備份 mkdir ~/sslback && mv /etc/kubernetes/kubelet.kubeconfig ~/sslback/
使用admin證書文件替換
cp ~/.kube/config /etc/kubernetes/kubelet.kubeconfig
systemctl restart kubelet && systemctl status kubelet
重新請求證書
手動簽發,在 kubelet 首次啟動后,如果用戶 Token 沒問題,並且 RBAC 也做了相應的設置,那么此時在集群內應該能看到 kubelet 發起的 CSR 請求 ,必須通過后kubernetes 系統才會將該 Node 加入到集群。
在證書過期node刪除kubelet相關證書文件
rm -rf /etc/kubernetes/kubelet.kubeconfig
rm -rf /etc/kubernetes/ssl/kubelet.*
systemctl restart kubelet && systemctl status kubelet
自動生成了kubelet kubeconfig 文件和公私鑰
查看未授權的CSR請求
kubectl get csr
通過CSR 請求:
kubectl certificate approve csr
查看重新生成的證書文件
ll /etc/kubernetes/ssl/kubelet.*
kubectl get nodes --show-labels
# 預防方案
kubelet 進程接收 --rotate-certificates 參數,該參數決定 kubelet 在當前使用的 證書即將到期時,是否會自動申請新的證書
kube-controller-manager 進程接收 --cluster-signing-duration 參數 (在 1.19 版本之前為 --experimental-cluster-signing-duration),用來 控制簽發證書的有效期限。
# 理解證書輪換配置
當 kubelet 啟動時,如被配置為自舉(使用--bootstrap-kubeconfig 參數),kubelet 會使用其初始證書連接到 Kubernetes API ,並發送證書簽名的請求。 可以通過以下方式查看證書簽名請求的狀態:
kubectl get csr
最初,來自節點上 kubelet 的證書簽名請求處於 Pending 狀態。 如果證書簽名請求滿足特定條件, 控制器管理器會自動批准,此時請求會處於 Approved 狀態。 接下來,控制器管理器會簽署證書, 證書的有效期限由 --cluster-signing-duration 參數指定,簽署的證書會被附加到證書簽名請求中。
Kubelet 會從 Kubernetes API 取回簽署的證書,並將其寫入磁盤,存儲位置通過 --cert-dir 參數指定。 然后 kubelet 會使用新的證書連接到 Kubernetes API。

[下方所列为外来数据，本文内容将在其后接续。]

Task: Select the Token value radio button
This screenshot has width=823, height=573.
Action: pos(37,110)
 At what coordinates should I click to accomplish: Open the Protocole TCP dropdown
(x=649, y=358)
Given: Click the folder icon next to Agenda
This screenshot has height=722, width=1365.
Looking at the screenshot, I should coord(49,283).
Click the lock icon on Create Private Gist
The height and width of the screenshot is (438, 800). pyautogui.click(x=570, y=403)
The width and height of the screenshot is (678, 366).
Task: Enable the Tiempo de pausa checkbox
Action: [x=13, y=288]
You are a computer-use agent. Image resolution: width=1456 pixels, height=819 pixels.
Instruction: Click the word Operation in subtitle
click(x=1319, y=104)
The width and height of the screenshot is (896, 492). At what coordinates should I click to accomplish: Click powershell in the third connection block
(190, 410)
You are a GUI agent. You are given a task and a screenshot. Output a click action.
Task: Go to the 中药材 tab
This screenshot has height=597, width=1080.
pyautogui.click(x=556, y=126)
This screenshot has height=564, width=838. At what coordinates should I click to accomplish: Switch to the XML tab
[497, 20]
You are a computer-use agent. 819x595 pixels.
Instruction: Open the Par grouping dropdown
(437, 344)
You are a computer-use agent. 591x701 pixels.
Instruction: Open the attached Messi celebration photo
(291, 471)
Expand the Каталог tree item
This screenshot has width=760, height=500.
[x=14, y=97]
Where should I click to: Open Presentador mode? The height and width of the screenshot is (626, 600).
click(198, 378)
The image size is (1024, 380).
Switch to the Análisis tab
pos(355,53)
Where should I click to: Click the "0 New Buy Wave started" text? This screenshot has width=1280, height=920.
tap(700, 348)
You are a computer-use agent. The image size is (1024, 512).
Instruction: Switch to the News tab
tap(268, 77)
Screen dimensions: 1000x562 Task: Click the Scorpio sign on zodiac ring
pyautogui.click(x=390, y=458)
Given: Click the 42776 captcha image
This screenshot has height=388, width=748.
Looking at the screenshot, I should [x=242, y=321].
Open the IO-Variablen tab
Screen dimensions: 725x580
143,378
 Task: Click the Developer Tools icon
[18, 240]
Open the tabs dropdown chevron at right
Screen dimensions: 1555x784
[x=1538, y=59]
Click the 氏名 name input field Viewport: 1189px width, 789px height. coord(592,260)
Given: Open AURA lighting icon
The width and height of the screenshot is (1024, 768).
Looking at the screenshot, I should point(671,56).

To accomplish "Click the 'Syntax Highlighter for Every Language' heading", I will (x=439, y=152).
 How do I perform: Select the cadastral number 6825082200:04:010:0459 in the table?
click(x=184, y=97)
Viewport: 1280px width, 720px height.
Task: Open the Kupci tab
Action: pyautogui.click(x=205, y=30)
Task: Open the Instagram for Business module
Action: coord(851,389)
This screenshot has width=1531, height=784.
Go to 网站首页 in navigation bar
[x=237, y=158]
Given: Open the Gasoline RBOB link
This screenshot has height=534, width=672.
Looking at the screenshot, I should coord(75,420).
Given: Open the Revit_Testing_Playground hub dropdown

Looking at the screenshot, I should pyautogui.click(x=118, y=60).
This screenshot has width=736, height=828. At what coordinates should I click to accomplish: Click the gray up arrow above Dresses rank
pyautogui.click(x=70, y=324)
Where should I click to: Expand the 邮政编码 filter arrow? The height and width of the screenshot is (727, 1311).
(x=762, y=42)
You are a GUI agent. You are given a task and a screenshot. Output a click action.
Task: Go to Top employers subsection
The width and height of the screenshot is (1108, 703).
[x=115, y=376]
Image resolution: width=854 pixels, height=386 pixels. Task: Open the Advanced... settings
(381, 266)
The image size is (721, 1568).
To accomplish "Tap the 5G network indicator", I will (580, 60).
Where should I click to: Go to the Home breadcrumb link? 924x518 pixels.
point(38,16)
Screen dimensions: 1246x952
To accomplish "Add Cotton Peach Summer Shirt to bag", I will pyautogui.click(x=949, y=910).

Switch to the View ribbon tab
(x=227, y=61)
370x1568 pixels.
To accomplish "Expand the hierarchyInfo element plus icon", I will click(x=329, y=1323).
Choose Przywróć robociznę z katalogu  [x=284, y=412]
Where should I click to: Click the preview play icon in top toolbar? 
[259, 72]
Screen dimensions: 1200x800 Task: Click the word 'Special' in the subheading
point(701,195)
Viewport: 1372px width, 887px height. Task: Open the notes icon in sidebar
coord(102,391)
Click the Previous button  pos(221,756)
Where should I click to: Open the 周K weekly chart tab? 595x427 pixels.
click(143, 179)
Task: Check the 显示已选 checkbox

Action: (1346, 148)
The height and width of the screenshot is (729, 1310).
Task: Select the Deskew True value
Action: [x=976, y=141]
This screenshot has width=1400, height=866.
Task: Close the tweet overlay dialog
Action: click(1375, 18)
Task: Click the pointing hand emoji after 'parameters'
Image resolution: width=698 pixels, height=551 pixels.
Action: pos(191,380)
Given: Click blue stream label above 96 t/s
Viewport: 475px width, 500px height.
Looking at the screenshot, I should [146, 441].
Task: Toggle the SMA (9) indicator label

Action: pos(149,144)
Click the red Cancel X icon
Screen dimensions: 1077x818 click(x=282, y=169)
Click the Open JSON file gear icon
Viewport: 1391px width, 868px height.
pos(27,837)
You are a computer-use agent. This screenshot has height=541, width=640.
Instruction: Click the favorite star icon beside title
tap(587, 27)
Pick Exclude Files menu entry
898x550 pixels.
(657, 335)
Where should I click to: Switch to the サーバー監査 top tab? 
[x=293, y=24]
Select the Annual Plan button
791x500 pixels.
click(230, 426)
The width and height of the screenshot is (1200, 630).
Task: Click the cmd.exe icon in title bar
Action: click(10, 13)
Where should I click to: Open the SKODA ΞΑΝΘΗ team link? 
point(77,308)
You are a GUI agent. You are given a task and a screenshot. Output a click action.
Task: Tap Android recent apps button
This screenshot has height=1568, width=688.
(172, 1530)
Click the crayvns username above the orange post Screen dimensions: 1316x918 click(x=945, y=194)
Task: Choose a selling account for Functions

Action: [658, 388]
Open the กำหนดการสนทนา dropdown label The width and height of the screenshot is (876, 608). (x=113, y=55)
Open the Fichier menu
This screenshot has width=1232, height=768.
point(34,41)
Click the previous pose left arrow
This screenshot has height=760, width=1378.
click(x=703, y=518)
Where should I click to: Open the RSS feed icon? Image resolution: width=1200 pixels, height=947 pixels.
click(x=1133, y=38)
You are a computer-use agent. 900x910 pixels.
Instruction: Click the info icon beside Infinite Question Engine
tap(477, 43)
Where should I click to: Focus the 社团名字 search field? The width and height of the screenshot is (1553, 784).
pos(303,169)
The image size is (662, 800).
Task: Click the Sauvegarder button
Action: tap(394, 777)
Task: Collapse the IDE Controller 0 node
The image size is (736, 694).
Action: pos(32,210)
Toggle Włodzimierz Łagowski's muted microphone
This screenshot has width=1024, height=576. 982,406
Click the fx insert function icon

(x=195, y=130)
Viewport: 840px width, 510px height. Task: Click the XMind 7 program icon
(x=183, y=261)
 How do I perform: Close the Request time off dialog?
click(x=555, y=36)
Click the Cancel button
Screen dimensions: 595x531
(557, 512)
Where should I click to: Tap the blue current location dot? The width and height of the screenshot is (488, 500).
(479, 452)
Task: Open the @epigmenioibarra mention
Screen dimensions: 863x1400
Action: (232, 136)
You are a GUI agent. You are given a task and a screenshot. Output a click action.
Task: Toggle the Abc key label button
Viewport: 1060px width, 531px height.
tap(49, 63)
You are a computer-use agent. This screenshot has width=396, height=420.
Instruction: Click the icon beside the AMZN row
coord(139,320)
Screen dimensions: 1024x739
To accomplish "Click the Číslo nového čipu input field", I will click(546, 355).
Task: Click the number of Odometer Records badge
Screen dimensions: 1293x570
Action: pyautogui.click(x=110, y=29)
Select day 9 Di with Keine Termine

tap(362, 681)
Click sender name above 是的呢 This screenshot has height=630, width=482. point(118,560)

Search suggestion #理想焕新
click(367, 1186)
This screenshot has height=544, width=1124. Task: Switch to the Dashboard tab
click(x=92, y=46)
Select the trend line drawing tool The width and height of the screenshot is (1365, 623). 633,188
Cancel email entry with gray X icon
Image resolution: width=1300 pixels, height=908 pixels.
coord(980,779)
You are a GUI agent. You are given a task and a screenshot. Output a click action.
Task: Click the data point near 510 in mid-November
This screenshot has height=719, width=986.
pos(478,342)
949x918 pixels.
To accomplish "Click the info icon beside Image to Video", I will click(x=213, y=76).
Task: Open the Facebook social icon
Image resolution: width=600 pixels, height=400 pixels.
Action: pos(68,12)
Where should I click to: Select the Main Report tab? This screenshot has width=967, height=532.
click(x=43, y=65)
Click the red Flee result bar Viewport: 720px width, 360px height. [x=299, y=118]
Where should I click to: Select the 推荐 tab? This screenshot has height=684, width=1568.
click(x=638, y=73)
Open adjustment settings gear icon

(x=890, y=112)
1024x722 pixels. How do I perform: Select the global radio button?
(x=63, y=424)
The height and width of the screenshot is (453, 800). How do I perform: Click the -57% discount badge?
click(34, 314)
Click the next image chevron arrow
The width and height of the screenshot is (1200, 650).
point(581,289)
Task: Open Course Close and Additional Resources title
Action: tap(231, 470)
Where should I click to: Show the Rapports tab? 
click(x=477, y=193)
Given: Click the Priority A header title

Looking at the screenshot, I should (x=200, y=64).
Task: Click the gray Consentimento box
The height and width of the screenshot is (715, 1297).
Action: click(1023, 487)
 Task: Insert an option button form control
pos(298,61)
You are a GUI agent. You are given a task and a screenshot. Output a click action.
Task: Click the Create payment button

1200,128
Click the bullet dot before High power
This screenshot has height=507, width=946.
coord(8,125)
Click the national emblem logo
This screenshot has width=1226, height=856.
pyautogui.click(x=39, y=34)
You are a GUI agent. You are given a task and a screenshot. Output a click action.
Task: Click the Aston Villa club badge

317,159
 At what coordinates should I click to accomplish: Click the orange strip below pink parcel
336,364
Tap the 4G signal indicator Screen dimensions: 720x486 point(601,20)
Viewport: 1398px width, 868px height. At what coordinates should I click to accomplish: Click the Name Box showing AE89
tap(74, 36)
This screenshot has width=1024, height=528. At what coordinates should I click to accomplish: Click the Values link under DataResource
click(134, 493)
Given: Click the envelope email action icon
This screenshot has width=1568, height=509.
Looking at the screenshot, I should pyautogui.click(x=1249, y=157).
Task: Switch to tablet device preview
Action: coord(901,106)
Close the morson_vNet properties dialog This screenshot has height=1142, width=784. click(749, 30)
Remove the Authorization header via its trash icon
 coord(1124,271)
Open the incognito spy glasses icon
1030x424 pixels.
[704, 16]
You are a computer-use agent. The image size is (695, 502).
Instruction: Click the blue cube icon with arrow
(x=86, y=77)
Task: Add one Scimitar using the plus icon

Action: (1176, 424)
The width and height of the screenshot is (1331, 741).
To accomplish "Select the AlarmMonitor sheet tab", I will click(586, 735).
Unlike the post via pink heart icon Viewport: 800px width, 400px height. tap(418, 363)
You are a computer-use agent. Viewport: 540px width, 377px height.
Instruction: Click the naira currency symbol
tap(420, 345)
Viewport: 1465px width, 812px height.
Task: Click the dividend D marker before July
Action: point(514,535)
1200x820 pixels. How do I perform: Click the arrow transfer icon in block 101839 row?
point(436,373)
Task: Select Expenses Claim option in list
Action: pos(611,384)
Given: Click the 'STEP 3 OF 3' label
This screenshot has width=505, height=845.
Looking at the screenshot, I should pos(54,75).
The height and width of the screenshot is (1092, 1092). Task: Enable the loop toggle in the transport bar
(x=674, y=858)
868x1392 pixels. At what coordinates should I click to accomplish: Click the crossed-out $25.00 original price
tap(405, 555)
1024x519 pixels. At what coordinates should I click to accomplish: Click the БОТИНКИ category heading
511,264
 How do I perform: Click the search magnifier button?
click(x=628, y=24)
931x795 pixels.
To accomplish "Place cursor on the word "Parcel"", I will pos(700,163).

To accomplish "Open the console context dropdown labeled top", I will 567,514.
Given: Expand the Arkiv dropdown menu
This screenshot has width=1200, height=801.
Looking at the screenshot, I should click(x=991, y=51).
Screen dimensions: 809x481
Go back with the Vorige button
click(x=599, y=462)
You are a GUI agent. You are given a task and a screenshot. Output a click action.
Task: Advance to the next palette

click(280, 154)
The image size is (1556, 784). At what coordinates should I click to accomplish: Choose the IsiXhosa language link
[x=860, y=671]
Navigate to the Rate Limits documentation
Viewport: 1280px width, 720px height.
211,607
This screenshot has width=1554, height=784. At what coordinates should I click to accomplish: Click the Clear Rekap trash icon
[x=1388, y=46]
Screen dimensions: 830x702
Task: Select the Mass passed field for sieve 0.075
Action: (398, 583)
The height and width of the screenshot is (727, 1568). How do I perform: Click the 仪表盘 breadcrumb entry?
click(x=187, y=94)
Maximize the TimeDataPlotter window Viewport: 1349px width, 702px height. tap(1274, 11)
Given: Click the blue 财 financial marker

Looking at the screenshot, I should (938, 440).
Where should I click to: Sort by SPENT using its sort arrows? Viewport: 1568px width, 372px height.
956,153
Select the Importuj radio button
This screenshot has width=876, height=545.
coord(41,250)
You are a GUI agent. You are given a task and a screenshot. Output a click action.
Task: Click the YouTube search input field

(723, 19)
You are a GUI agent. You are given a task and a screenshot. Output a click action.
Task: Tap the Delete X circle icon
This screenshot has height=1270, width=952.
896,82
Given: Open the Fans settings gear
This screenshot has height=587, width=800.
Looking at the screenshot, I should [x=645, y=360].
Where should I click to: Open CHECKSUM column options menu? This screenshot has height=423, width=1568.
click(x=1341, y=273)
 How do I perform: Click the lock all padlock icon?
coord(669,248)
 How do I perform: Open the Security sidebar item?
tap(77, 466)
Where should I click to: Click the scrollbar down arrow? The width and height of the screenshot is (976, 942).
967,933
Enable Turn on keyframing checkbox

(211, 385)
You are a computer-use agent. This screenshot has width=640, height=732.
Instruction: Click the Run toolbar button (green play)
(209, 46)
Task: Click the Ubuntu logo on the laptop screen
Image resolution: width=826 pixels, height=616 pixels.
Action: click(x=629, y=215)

當簽署的證書即將到期時,kubelet 會使用 Kubernetes API,發起新的證書簽名請求。 同樣地,控制器管理器會自動批准證書請求,並將簽署的證書附加到證書簽名請求中。 Kubelet 會從 Kubernetes API 取回簽署的證書,並將其寫入磁盤。 然后它會更新與 Kubernetes API 的連接,使用新的證書重新連接到 Kubernetes API。